>> Start Given records
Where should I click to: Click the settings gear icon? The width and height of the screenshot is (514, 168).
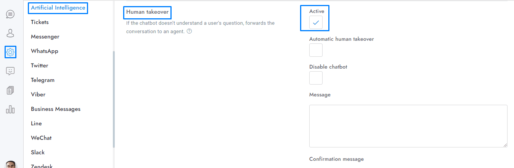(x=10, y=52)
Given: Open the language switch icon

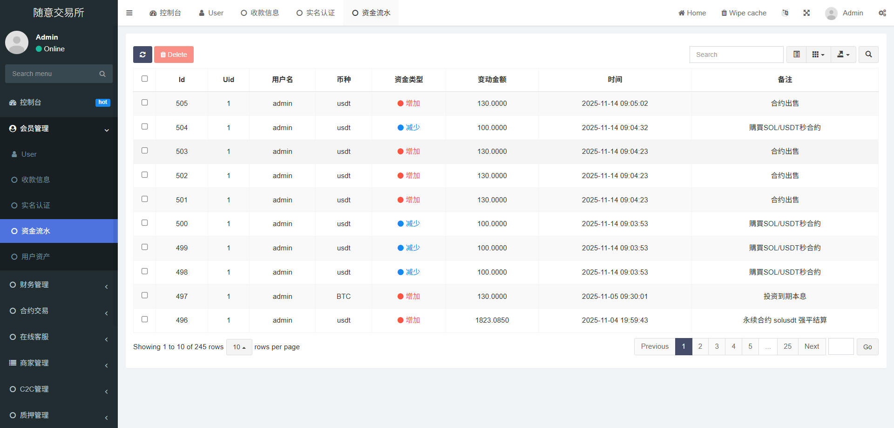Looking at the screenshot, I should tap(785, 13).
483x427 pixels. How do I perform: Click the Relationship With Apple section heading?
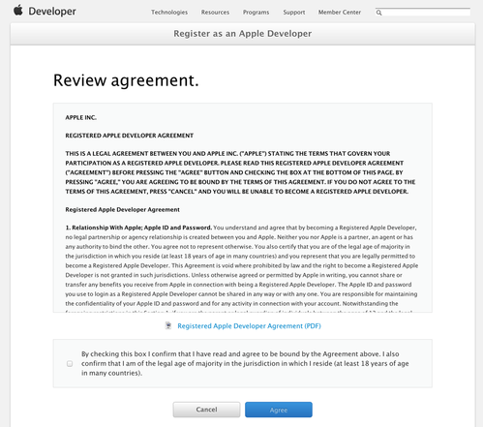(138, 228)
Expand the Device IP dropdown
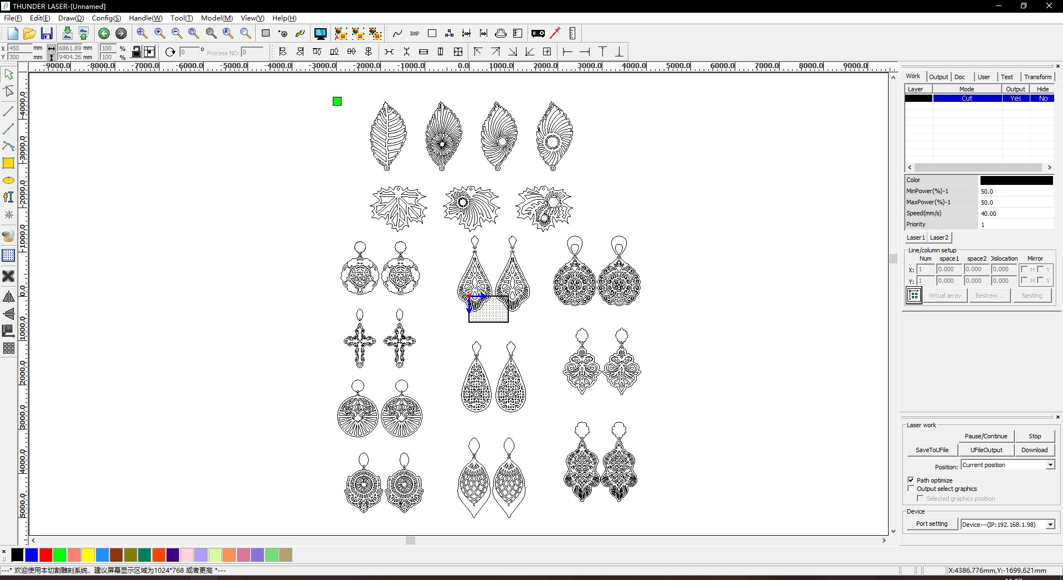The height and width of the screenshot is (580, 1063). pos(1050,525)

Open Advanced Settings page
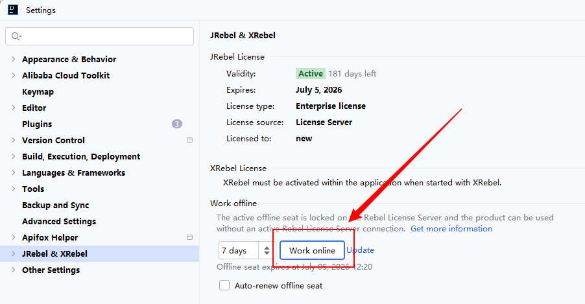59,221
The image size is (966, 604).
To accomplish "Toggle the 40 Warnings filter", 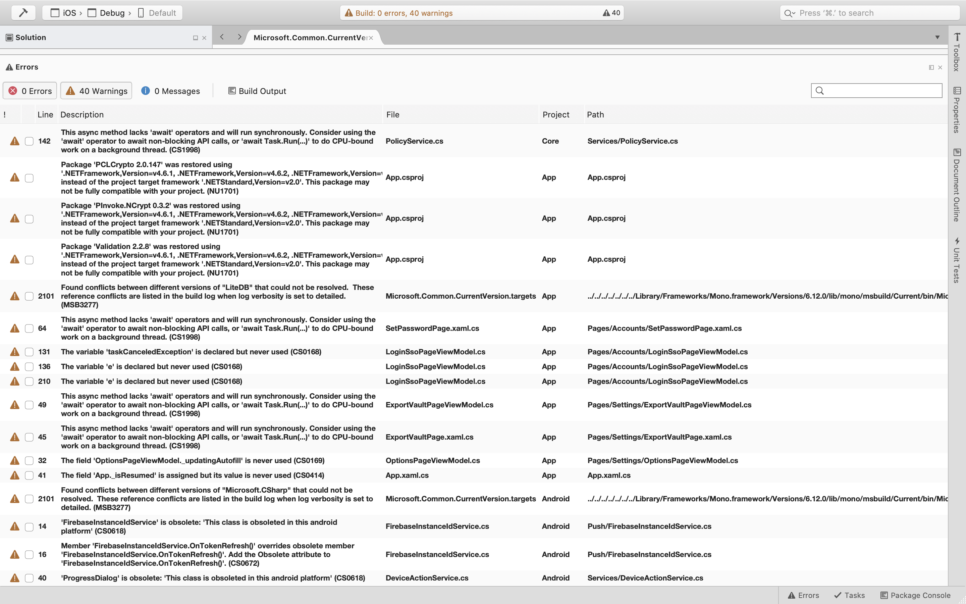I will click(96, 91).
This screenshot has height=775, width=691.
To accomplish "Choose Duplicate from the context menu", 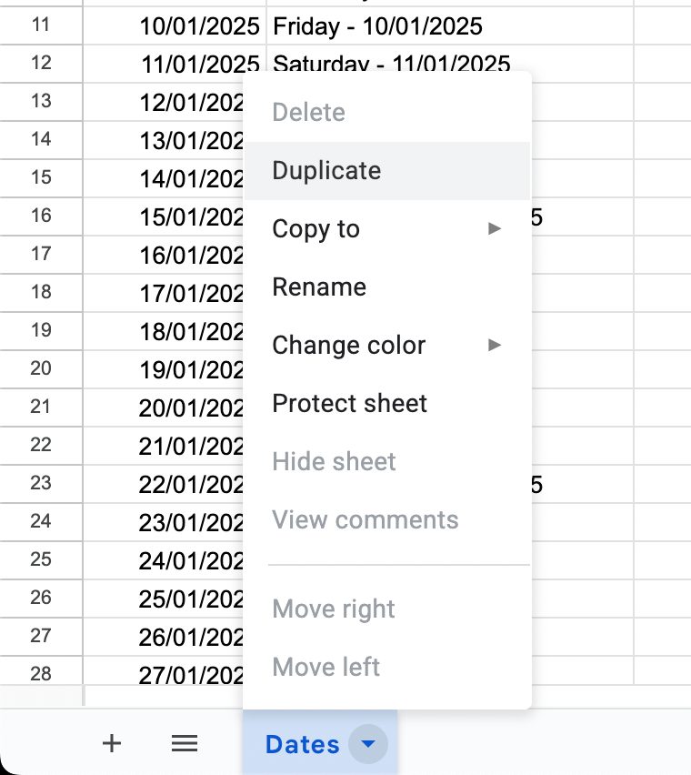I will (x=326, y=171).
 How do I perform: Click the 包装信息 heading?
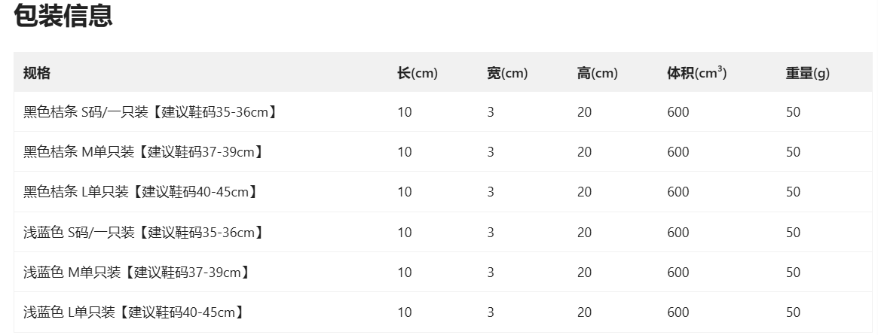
>> End Given records
__Description of the task__
Copy the stretch from the start of the entries through the line containing "Looking at the", reproducing each line exactly but leaving out the pictures.

__Exercise solution__
Where should I click to: Click the settings gear icon? The width and height of the screenshot is (514, 168).
(x=10, y=52)
Given: Open the language switch icon

Looking at the screenshot, I should tap(785, 13).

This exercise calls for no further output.